Grilled Greek Chicken
- Quick Glance
- 15 M
- 55 M
- Serves 4 to 6
- One (3 to 4 pound) whole chicken, neck and giblets removed
- Kosher salt and freshly ground pepper
- Greek Marinade
- Oil for the grill rack
- 1. Place the bird, breast side down, on a cutting board. Using kitchen shears or a large knife, cut along one side of the backbone from tail to neck. Pull open the bird, then cut along the other side of the backbone and discard the backbone or save it for stock. Turn the chicken breast side up and open it as flat as possible, as you would a book. Press down firmly on the breast to break the breastbone—you will hear and feel popping—and flatten the chicken.
- 2. Season the chicken generously on both sides with salt and pepper. Place the chicken in a large resealable plastic bag so that it lies flat or place it in a baking dish or other large container. Add the marinade and seal the bag, squishing the marinade around the chicken or turning the chicken to coat. Refrigerate for at least 24 hours and up to 48 hours—the longer the more flavorful. Be sure to turn the bag or chicken several times during marinating.
- 3. At least 30 minutes before you’re ready to grill, remove the chicken from the refrigerator. Drain and discard the marinade. Pat the chicken dry.
- 4. Prepare a charcoal or gas grill for indirect grilling over medium heat. If using charcoal, pile the lit coals on one side of the grill and place a drip pan in the area without coals. If using gas, preheat the burners, then turn off 1 or more of the burners to create a cooler zone. The temperature inside the grill should be 350º to 375ºF (180º to 190ºC). Brush and oil the grill grate.

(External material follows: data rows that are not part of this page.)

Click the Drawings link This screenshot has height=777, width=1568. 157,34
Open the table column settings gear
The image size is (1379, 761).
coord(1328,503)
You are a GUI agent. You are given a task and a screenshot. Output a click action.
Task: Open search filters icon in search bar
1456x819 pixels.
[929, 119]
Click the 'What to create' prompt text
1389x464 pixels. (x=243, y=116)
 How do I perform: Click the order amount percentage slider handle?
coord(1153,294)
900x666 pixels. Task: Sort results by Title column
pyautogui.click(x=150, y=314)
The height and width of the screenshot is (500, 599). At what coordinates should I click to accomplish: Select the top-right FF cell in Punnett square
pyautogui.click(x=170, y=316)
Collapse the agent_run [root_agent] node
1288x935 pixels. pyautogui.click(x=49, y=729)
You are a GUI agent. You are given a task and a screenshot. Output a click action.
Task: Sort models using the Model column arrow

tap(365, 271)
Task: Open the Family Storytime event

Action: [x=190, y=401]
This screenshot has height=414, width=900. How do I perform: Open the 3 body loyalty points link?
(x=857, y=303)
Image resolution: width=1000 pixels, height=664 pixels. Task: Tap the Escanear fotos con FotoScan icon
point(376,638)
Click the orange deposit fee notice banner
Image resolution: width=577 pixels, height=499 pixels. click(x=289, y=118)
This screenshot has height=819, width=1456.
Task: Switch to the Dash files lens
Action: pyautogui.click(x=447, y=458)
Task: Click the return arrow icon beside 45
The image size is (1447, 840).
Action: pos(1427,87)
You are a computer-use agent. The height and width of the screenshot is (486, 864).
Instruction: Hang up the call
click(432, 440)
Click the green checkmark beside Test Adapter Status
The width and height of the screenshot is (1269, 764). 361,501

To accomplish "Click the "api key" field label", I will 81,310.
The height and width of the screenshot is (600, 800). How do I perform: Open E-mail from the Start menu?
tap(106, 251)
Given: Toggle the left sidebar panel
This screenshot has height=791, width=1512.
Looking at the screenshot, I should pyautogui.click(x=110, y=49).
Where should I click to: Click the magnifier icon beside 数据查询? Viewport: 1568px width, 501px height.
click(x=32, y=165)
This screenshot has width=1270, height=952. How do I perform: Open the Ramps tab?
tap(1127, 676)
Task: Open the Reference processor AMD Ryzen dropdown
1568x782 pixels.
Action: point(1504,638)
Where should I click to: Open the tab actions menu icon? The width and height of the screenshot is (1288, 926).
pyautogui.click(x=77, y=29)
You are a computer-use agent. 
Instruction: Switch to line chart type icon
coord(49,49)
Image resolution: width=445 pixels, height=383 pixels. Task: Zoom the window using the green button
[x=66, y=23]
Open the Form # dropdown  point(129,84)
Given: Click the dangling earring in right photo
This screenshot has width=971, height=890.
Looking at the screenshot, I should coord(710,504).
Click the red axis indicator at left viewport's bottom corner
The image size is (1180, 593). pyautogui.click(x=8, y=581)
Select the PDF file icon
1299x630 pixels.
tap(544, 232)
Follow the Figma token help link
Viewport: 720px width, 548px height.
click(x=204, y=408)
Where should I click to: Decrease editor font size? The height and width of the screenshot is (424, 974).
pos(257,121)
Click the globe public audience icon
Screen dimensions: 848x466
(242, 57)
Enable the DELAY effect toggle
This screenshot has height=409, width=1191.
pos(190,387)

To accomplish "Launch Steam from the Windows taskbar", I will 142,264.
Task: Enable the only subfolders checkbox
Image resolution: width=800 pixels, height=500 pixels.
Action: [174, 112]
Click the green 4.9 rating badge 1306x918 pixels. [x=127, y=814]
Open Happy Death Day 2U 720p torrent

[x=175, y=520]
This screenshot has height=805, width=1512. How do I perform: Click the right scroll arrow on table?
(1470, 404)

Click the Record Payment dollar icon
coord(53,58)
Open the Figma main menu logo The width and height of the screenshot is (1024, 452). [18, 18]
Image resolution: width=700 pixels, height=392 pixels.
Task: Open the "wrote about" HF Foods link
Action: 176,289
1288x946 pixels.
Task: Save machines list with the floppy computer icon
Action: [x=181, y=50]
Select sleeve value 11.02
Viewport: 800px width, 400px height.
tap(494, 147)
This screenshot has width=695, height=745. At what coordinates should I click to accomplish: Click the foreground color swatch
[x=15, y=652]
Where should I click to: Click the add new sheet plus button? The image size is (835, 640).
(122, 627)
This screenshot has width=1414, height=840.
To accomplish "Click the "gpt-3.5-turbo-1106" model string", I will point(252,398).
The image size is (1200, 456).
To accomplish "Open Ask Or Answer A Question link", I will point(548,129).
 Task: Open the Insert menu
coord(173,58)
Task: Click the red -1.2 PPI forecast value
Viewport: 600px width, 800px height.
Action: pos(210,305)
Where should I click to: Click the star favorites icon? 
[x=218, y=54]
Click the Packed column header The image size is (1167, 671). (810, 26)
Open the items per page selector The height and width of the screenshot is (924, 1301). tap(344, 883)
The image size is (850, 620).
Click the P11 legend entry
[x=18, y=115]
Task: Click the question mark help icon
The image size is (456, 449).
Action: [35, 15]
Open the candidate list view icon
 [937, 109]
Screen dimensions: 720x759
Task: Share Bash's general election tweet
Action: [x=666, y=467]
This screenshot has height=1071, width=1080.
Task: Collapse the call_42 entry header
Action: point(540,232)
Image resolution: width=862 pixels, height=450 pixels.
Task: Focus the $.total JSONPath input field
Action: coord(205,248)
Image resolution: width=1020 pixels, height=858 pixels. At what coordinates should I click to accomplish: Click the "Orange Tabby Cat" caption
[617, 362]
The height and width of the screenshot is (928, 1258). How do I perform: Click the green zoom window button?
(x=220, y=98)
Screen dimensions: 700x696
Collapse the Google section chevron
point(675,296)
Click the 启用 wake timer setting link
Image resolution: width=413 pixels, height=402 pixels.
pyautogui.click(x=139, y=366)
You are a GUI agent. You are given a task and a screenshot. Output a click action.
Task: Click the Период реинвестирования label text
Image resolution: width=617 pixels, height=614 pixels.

- 5. Place the chicken, skin side down, over direct heat. Cook for 12 to 15 minutes. Turn and continue cooking until an instant-read thermometer inserted into the thickest part of a thigh registers 170ºF (77ºC) or the juices run clear when a thigh joint is pierced with the tip of a sharp knife, usually 15 to 25 minutes more, depending on the size of your chicken. If at any point the chicken begins to burn, move the chicken to the indirect heat area of the grill and give it a few extra minutes.
- 6. Transfer the grilled chicken to a cutting board, tent it loosely with aluminum foil, and let it rest for 10 minutes. Cut the chicken into serving pieces and serve at once.